Untuk menghindarikerugian
tersebut, sejumlah sopir terpaksa harus menaikkan tarif angkutannya. Sebesar 1.000
rupiah dari ongkos biasaya yang sebelumnya dipatok Rp 3.000 untuk pelajar
setiap kali jalan, sedangkan penumpang umum ia pasang tarif Rp 7.000.
Seperti yang
dilakukan sopir angkutan jurusan Kencong - Puger. "Kami terpaksa menaikkan
tarif meski cuma seribu rupiah," kata Yudi, salah seorang sopir angkutan
saat mangkal di alun-alun Kencong, Senin (18/11).
Meski tarif tarip
sudah dinaikkan, menurut sopir asal Gumukmas ini mengaku pendapatannya masih menurun.
Pasalnya, biaya pembelian bahan bakar membengkak hampir 50 persen. "Sebelum
bensin (premium) naik saya membeli Rp 50 ribu sekali jalan, sekarang jadi Rp 65
ribu," akunya. Sedangkan kenaikan tarif tersebut, lanjut Yudi, tidaklah
seberapa untuk menutupi biaya operasionalnya setiap hari.
Menurut
bapak dua anak itu, dirinya tidak bisa berbuat banyak dengan kenaikan BBM tersebut.
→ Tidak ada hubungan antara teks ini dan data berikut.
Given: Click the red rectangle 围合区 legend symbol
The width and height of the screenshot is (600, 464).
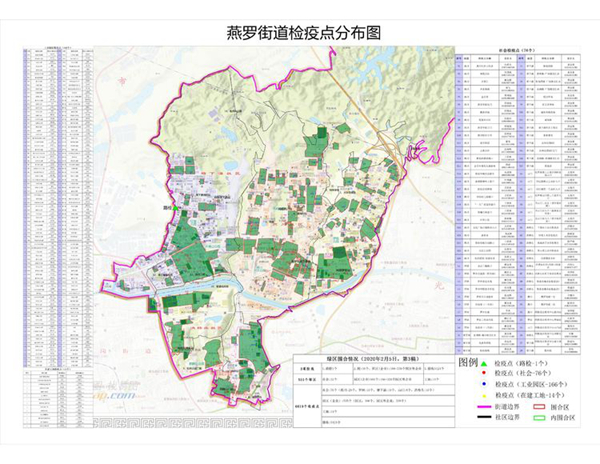Looking at the screenshot, I should (x=539, y=407).
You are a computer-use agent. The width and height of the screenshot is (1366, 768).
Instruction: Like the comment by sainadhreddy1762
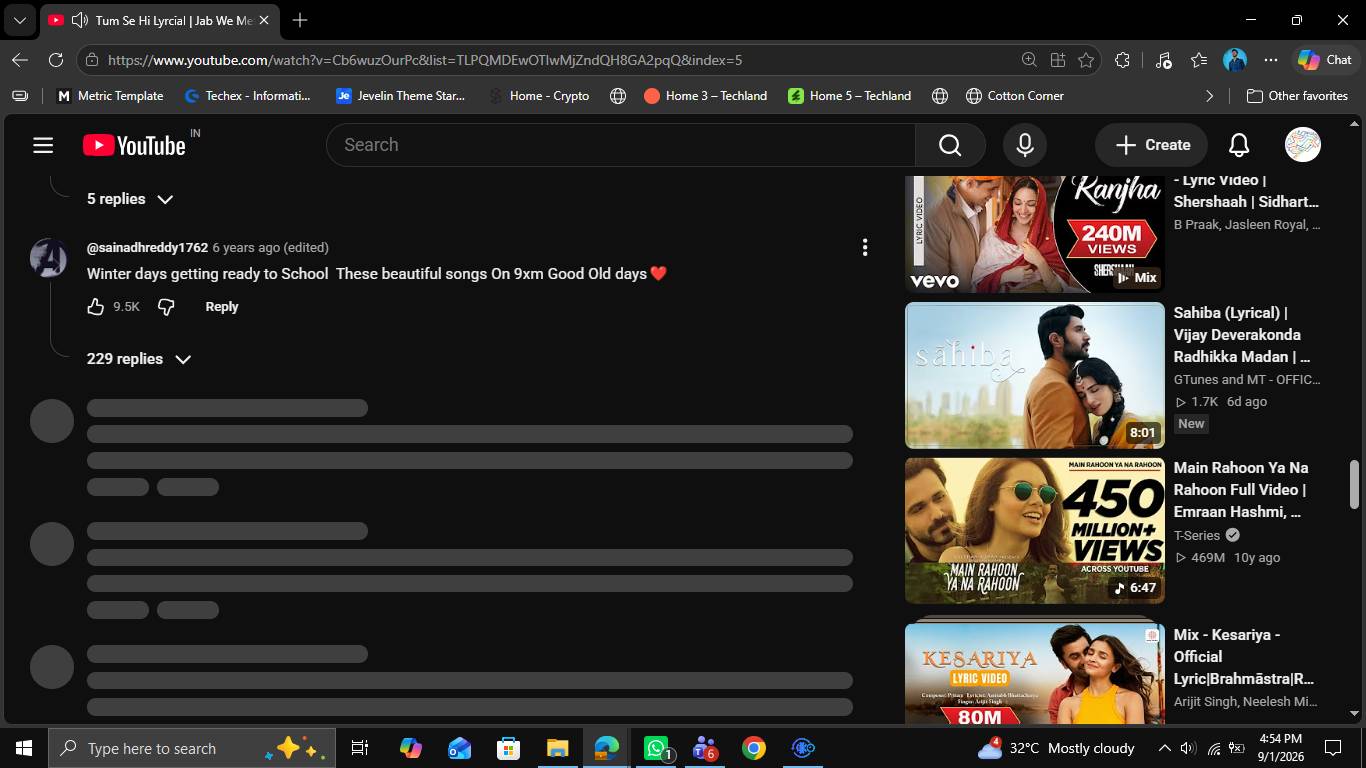tap(96, 307)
Pasalnya kenaikan BBM ini membuat para penumpang beralih menggunakan kendaraan
pribadi. "Sebelumnya juga begitu, sudah sepi, tapi jika begini (BBM naik) jadi
tambah sepi. Kalaupun ongkos naik, setoran juga naik. Penumpang enggak ada,
mereka lebih memilih kredit motor untuk aktifitasnya," ujarnya.
Hal
senada diungkapkan Nono, sopir Angdes yang lain. Menurutnya kenaikan BBM
membuat aktivitas transportasi umum di pedesaan lesu. Ladang bagi para sopir
kini, ujar dia, hanya pada penumpang sekolah. "Kami ramenya hanya pas
berangkat sekolah sama bubaran sekolah. Sisanya ya begini. Tapi sekarang juga
kan banyak anak sekolah yang sudah menggunakan motor sendiri," pungkasnya.